▶ Assignment:
Find each line of the items below that contains the string "size" and copy it out in full.
(Records for this exercise Opens)
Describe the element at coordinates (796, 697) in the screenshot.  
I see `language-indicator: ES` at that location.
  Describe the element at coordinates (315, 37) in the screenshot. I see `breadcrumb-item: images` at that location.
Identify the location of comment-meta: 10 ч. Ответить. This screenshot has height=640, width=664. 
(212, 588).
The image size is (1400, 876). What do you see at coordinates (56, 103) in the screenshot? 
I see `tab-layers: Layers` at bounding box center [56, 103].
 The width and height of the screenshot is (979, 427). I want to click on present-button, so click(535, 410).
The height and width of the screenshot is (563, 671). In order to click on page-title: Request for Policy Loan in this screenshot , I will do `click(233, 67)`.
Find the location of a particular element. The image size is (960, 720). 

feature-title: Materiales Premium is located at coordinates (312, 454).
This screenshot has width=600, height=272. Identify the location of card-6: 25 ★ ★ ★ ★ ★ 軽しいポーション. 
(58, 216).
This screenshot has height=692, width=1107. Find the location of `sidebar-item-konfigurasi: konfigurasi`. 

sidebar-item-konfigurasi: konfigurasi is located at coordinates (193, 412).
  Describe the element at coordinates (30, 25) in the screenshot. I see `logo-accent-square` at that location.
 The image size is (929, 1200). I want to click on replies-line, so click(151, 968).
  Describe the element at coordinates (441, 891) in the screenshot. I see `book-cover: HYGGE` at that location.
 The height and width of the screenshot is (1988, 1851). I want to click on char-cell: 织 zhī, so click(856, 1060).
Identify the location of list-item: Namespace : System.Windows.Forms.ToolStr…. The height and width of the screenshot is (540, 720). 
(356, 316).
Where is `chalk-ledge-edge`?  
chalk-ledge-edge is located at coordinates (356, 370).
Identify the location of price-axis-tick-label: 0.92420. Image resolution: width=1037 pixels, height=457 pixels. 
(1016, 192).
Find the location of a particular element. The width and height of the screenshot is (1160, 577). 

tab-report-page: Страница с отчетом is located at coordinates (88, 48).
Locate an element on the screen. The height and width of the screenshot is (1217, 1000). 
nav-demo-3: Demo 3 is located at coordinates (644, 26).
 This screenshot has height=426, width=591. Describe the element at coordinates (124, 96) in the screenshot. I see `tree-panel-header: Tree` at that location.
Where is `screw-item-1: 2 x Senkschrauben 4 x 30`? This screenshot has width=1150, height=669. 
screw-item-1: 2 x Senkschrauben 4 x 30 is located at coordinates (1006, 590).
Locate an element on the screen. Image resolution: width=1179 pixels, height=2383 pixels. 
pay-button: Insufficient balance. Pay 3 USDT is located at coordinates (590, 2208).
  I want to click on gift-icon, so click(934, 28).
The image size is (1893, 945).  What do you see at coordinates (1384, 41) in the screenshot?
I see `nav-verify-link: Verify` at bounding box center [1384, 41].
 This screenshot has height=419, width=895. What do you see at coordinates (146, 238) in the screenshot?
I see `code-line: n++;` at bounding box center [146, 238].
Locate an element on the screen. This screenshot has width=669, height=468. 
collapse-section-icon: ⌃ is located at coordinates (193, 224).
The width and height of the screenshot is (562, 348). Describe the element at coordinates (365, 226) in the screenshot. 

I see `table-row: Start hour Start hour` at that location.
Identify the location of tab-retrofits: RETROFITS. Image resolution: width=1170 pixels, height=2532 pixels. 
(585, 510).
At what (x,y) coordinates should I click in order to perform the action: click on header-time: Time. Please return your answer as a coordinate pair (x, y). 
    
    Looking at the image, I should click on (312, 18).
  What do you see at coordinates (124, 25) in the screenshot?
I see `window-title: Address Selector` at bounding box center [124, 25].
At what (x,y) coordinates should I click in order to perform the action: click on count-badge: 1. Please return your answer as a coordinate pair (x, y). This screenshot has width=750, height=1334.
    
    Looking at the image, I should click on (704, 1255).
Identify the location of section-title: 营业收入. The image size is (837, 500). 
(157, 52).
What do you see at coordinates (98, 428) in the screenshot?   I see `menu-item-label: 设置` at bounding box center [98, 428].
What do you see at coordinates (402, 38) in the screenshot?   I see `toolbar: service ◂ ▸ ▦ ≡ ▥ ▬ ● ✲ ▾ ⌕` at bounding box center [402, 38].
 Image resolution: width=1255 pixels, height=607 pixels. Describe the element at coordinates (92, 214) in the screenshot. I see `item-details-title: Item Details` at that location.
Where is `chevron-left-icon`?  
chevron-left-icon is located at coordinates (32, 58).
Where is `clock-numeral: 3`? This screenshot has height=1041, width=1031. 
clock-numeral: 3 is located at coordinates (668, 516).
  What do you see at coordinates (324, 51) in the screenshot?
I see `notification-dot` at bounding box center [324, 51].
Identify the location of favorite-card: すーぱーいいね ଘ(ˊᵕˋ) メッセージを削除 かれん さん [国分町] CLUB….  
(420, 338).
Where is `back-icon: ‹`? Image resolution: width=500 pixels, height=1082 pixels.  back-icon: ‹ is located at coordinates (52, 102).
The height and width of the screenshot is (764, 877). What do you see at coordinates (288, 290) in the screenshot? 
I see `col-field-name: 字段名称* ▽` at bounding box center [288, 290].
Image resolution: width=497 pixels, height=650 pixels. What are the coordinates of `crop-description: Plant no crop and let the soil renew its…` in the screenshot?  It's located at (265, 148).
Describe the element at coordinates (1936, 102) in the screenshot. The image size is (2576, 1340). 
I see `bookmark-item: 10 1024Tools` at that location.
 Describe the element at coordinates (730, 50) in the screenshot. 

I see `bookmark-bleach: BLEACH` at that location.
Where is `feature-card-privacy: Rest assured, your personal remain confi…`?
(Records for this exercise Closes)
▶ Answer space:
The image size is (1400, 876). What do you see at coordinates (56, 103) in the screenshot? 
Find the location of a particular element. The image size is (960, 720). 
 The image size is (929, 1200). I want to click on replies-line, so click(151, 968).
The image size is (1893, 945).  What do you see at coordinates (1384, 41) in the screenshot?
Identify the location of section-title: 营业收入. The image size is (837, 500). 
Describe the element at coordinates (1936, 102) in the screenshot. The image size is (2576, 1340). 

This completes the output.